**STUDY QUESTIONS:**
[1] Please list every tip heading that appears in the dental surgery tips below.
[2] Repeat the passage of the dental surgery tips below word for word, from "6 Top Tips to" up to and including "prior to surgery.".

**SUPPLIED TEXT:**
____________________

6 Ways To Get Ready For Dental Surgery

If you are scheduled for dental surgery, there are a few things you can do to prepare. Other than arriving early for your procedure to take care of the paperwork and ask any questions you need to, we’ve devised a list of tips to help you get ready.

6 Top Tips to Prepare for Oral Surgery

  1. Be Gentle

Firstly, don’t disturb the surgical site on the day of your surgery. Whether you’re having a filling or dental implants in Sydney, avoid disturbing the site and, once you’ve had the procedure, don’t brush or rinse vigorously for at least 24 hours.

  1. Don’t Smoke

Be prepared not to smoke for at least 72 hours after your procedure and about 12 hours prior to surgery.

  1. Eating and Drinking

If you are to go under general anaesthetic, you should not drink or eat anything for about 8 to 12 hours prior to surgery – and that includes water.

  1. Clothing

Make sure you dress practically for your procedure. Wear loose-fitting and comfortable clothing, especially if you are to have an IV drip. While the dentist and staff will do their best not to stain your clothing, it’s a good idea to wear something you don’t mind getting ruined. Also, avoid wearing any jewellery as you are likely to be asked to remove it for certain surgeries.

You may want to avoid wearing contact lenses, too, as your eyes are likely to be shut for an extended period, especially if you’re going under anaesthetic. The same goes for makeup, body sprays and colognes. You should also tie your hair back, if necessary.

____________________

**RECORDS:**
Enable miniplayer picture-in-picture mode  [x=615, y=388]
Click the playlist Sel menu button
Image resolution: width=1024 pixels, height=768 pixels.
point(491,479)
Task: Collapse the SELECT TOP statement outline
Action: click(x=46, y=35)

____________________

**ANSWERS TO THE PROBLEMS:**
[1]
Be Gentle
Don’t Smoke
Eating and Drinking
Clothing

[2]
6 Top Tips to Prepare for Oral Surgery

  1. Be Gentle

Firstly, don’t disturb the surgical site on the day of your surgery. Whether you’re having a filling or dental implants in Sydney, avoid disturbing the site and, once you’ve had the procedure, don’t brush or rinse vigorously for at least 24 hours.

  1. Don’t Smoke

Be prepared not to smoke for at least 72 hours after your procedure and about 12 hours prior to surgery.